对照下文关于构建二叉树的节选原文，判断以下三项说法是否与之相符。每项回答"是"或"否"，并逐字引用原文中起决定作用的词句。(a) 前序序列的第一个元素总是根节点。(b) 最坏情况出现在树向右倾斜时。(c) 可以通过在后序序列里查找根的值来判断左子树的长度。

# 节选原文:
────────────────────

创建树
1. Preorder + Inorder --> Binary Tree
[1]
/ \
[5] [4]
/ \ \
[2] [3] [6]
/
[7]
In-order: 【(2,5,3) 1 (4,7,6)】
Pre-order: 【1 (5,2,3) (4,6,7)】
key: 递归 + 传入时候, inorder + preorder对应left, right的范围
Time: O(N^2), 最坏的情况是,tree is left skewed. Example Preorder and Inorder traversals for worst case are {A, B, C, D} and {D, C, B, A}. For each level, traverse all node in in-order array, O(n), and left skewed tree has N level. Therefore, n^2 is time complexity.
pre-order的第一个永远是root, 剩下的都是left and right subtree.
所以问题转换成how to divide the rest of treenodes into right subtree and left subtree.
这个时候,就需要用Inorder的序列来确定left subtree的长度了.
可以通过在inorder里面找root的值来判断left subtree的长度.
知道长度之后,也就知道了怎么去divide了. 然后递归的时候,left subtree传入相应的preorder and inorder的范围就可以了.
2. Inorder + Postorder --> Binary Tree
key: 熟悉的配方
3. Unique Binary Search Trees
key: 数个数,用dp
有点类似permutation, 所以这是有规律的。

────────────────────

# 所给数据:
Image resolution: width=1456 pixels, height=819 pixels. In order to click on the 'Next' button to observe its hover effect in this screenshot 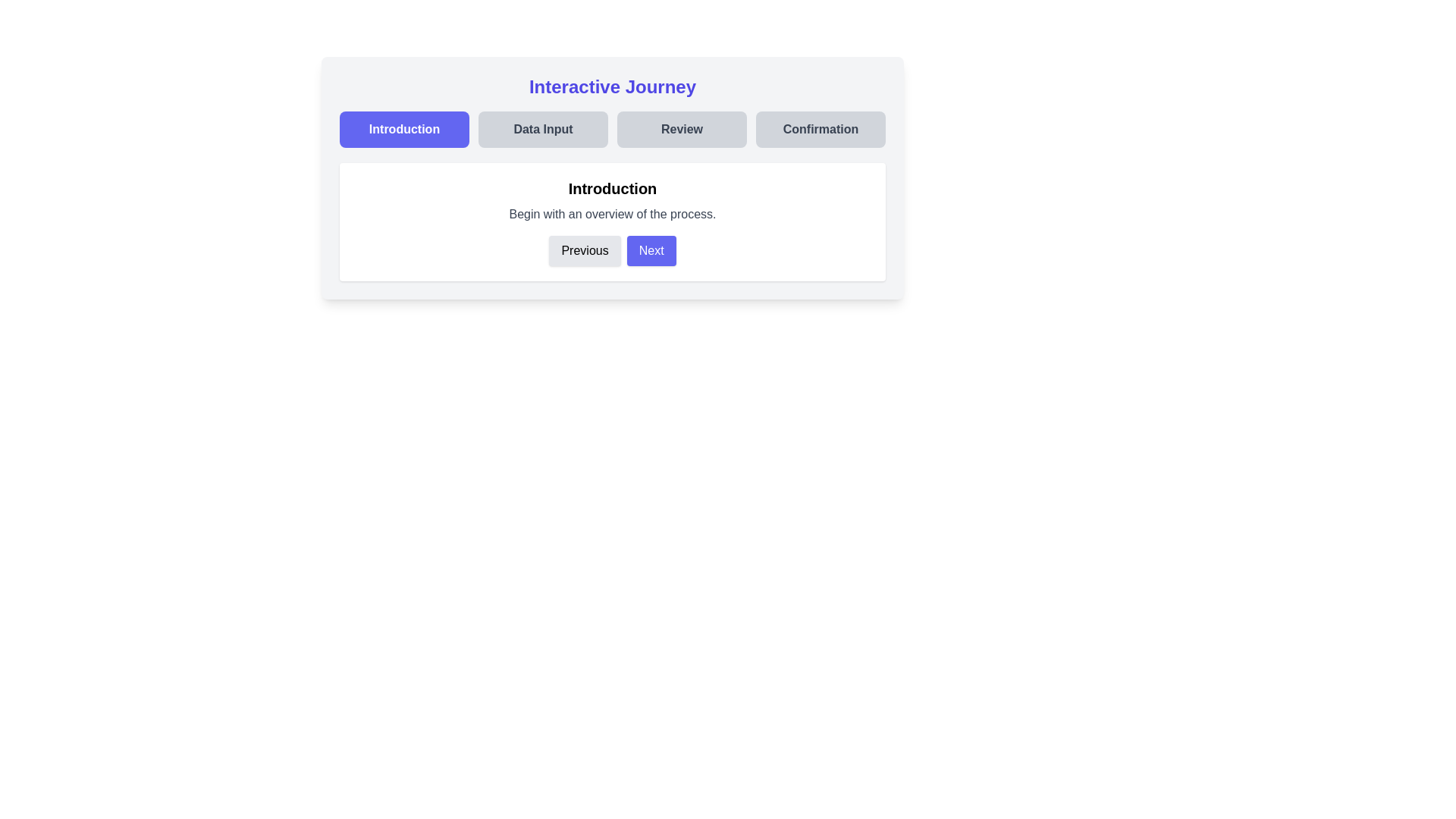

────────────────────

# 书面回答:
(a) 是。"pre-order的第一个永远是root"
(b) 否。"最坏的情况是,tree is left skewed"
(c) 否。"可以通过在inorder里面找root的值来判断left subtree的长度"